Ahora que lamentamos la tragedia de la explosión acaecida en San Cristóbal deberíamos hacer lo necesario para empezar a enmendar las falencias y carencias existentes en nuestras ciudades, y para detener el crecimiento desordenado que hemos llevado a cabo y que pretendemos seguir multiplicando sin que existan muchas veces las condiciones para garantizar los servicios públicos esenciales, y mucho menos garantías de poder atender adecuadamente situaciones de emergencia.
El mejor homenaje que podemos hacer a las víctimas es que este desgraciado suceso no sea uno más de la secuencia de explosiones de plantas de gas e industriales que ha habido en los últimos años, detrás de las cuales subyacen incumplimientos con la ley sin consecuencias, permisos irregulares obtenidos en base a clientelismo o comprados con corrupción para instalar estaciones de expendio y envasadoras donde no se puede, o para construir viviendas en perímetros industriales desafiando los riesgos, falta de acción de las autoridades para regular situaciones existentes y garantizar operaciones en cumplimiento de las normas o decidir su cierre, voracidad de quienes con tal de hacer negocio se hacen ciegos ante los riesgos e ignorancia de otros, que ante el descontrol reinante los asumen.
Vivimos al filo de la navaja sobreviviendo por la providencia a miles de situaciones que a diario podrían provocar terribles accidentes, y la falta de conciencia ciudadana es directamente proporcional a las carencias de protocolos de salvaguarda, de entrenamientos para desastres y de debido equipamiento, instrucción y capacidad efectiva de los organismos de emergencia, que funcionan como héroes por la vocación de servicio de unos y las donaciones de otros cuando el deber los llama, pero sin un presupuesto y estructura a la medida del desorganizado crecimiento urbano que los desarrolladores inmobiliarios han promovido, y mucho menos del sueño de “Nueva York chiquito” y de desarrollo que políticos nos han vendido.
No podemos seguir teniendo ciudades que crecen a medida del apetito de constructores y sin la debida correspondencia con realidades existentes, los que con la complicidad de quienes están supuestos a planificar el crecimiento urbano en muchas ocasiones inician el levantamiento de sus edificaciones sin tener los permisos requeridos apostando a que en algún momento los obtendrán aunque violenten las normas, y que muchas veces solo la actuación de juntas de vecinos decididas a erigirse en paladines del cumplimiento de la ley, con suerte logran detener.
Debemos hacer un alto para asimilar la magnitud del peligro que representa este caos urbano, hacer un censo de situaciones de riesgo acompañado de un plan de remediación al que se le dé un efectivo seguimiento, lo que en nuestro país es un reto, y una revisión de nuestras normas de planificación territorial como las que aumentan las densidades habitacionales, que potenciarán el desorden que ya tenemos, pues no estamos preparados para garantizar servicios, estacionamientos y circulación para torres de más de 40 niveles en las que vivan cientos de personas, y sería irresponsable permitir que se erijan cuando sabemos que hasta hace poco no había en el país un solo camión de bomberos preparado para escalar a pisos altos, habiendo sido un logro dotarlos de uno de 110 pies de altura con alcance hasta un piso 12, y que seguimos sin tener equipos, personal y entrenamiento capaces de afrontar una desgracia de esa dimensión, ni funcionarios gubernamentales ni municipales con el presupuesto, y el número suficiente para supervisar el debido cumplimiento de las normas, no solo en el momento de emisión de los permisos, sino luego de estos ser obtenidos.
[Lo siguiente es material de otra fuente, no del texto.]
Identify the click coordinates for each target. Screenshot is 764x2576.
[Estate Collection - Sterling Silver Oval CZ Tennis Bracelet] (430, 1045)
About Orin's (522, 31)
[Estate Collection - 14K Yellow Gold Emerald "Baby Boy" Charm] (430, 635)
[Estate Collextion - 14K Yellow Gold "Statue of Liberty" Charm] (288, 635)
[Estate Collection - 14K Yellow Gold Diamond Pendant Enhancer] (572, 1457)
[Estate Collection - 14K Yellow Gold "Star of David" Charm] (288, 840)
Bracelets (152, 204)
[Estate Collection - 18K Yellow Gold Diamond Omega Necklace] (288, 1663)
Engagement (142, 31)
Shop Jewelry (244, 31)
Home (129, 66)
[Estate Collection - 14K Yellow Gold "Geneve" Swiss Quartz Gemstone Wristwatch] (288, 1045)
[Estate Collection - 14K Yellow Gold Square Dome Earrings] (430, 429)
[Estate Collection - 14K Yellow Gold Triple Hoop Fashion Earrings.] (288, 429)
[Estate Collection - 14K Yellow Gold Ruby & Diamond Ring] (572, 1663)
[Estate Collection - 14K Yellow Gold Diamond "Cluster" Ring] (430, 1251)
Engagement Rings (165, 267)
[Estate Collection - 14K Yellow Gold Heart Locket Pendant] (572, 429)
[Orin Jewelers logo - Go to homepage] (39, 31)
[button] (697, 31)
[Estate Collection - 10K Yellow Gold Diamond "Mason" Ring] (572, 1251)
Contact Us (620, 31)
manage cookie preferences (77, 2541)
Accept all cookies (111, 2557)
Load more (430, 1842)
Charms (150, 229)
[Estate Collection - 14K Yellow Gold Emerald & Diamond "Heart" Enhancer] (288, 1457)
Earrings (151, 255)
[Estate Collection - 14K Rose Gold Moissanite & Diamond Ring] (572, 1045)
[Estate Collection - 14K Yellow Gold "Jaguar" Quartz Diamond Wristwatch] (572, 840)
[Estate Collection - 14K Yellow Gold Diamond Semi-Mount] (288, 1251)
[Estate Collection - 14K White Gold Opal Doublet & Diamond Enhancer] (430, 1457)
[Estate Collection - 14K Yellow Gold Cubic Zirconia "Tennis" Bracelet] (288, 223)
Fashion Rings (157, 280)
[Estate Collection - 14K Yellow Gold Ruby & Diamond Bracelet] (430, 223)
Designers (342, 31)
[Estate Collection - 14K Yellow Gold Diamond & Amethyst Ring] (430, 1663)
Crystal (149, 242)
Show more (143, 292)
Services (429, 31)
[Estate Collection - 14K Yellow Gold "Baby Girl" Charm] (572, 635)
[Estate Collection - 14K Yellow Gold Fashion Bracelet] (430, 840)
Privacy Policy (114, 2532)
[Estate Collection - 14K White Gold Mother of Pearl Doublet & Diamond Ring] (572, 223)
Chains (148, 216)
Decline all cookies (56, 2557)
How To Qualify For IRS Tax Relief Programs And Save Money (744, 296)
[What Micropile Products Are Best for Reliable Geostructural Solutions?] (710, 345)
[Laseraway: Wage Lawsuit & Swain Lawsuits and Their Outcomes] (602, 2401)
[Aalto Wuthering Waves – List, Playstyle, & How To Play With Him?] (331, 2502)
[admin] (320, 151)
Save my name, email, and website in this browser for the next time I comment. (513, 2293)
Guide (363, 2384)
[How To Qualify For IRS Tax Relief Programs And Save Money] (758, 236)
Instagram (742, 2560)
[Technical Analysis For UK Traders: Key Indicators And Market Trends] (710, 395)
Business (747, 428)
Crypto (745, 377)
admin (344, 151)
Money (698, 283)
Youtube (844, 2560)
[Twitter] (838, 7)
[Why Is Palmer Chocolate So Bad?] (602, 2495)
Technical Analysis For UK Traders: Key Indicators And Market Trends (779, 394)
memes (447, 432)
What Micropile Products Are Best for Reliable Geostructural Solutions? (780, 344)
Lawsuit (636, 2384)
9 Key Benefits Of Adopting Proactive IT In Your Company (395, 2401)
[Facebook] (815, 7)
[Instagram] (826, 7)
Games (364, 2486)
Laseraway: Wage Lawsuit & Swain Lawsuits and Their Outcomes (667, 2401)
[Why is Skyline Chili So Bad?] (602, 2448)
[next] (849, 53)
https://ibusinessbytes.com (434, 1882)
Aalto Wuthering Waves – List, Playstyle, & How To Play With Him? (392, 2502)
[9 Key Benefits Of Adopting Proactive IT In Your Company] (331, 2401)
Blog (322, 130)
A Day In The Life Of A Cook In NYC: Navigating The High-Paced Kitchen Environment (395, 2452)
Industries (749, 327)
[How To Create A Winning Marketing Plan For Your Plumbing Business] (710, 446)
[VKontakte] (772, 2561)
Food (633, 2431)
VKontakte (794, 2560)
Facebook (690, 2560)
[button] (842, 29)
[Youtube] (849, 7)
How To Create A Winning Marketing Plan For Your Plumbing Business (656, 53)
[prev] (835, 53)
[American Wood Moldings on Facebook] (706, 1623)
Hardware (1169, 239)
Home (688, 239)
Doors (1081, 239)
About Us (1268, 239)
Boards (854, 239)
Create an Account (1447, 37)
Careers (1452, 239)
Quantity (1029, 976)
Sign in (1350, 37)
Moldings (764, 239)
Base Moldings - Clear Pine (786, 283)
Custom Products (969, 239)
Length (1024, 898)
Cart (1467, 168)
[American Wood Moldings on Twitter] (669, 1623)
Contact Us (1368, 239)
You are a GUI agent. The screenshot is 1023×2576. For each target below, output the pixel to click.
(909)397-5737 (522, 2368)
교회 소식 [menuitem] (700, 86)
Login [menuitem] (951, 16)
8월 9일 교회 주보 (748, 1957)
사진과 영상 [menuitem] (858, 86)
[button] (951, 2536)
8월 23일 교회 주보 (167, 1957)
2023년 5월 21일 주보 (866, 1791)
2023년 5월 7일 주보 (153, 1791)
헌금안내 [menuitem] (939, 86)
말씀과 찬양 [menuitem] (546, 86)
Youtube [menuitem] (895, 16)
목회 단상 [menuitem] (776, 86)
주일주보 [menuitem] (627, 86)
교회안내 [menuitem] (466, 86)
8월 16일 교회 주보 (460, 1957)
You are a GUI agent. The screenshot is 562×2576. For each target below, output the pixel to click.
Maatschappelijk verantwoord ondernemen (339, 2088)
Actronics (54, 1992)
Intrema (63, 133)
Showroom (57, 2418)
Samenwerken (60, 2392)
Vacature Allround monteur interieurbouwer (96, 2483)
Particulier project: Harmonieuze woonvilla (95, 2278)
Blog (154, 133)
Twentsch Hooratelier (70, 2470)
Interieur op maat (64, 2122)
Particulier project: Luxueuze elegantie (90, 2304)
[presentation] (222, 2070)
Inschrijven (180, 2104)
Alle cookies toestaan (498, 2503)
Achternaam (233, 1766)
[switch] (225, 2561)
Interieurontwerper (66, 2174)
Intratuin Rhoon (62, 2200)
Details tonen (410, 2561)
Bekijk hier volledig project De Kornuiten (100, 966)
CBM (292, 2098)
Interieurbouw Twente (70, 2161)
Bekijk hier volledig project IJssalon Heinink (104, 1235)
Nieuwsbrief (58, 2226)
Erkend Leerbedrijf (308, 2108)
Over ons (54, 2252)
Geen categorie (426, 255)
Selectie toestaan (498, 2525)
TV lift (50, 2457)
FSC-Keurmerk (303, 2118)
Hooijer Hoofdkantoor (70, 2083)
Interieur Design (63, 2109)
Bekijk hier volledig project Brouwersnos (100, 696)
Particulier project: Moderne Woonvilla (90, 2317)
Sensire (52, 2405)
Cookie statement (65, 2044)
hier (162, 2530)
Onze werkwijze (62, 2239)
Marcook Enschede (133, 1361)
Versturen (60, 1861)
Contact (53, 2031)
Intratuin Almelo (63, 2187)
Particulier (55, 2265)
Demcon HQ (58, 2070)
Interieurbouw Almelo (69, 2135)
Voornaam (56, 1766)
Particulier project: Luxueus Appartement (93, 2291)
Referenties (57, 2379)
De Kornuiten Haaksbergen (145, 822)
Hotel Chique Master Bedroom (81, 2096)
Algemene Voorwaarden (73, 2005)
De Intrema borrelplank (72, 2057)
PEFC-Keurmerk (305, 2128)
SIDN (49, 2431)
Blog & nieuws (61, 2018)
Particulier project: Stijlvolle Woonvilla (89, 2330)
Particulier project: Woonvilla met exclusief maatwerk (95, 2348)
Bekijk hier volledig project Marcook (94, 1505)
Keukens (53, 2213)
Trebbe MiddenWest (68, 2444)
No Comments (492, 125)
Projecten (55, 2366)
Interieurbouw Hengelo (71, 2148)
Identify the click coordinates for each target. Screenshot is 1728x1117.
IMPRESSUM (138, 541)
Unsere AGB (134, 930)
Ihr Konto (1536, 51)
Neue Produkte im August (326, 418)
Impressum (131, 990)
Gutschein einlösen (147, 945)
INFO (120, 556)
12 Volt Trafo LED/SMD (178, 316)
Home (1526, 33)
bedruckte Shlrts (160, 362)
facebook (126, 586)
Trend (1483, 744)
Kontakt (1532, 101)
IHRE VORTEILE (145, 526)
Más allá de la suspensión de actividades oficiales en correcta señal de duelo, de medidas excepcionales de la banca estatal que sirvan de paliativo a los afectados, de oraciones por las almas de las víctimas y de donaciones para quienes las requieran, es necesario detener este crecimiento bipolar, antes de que tengamos que recordarnos de sus peligros cuando otra desgracia nos sorprenda.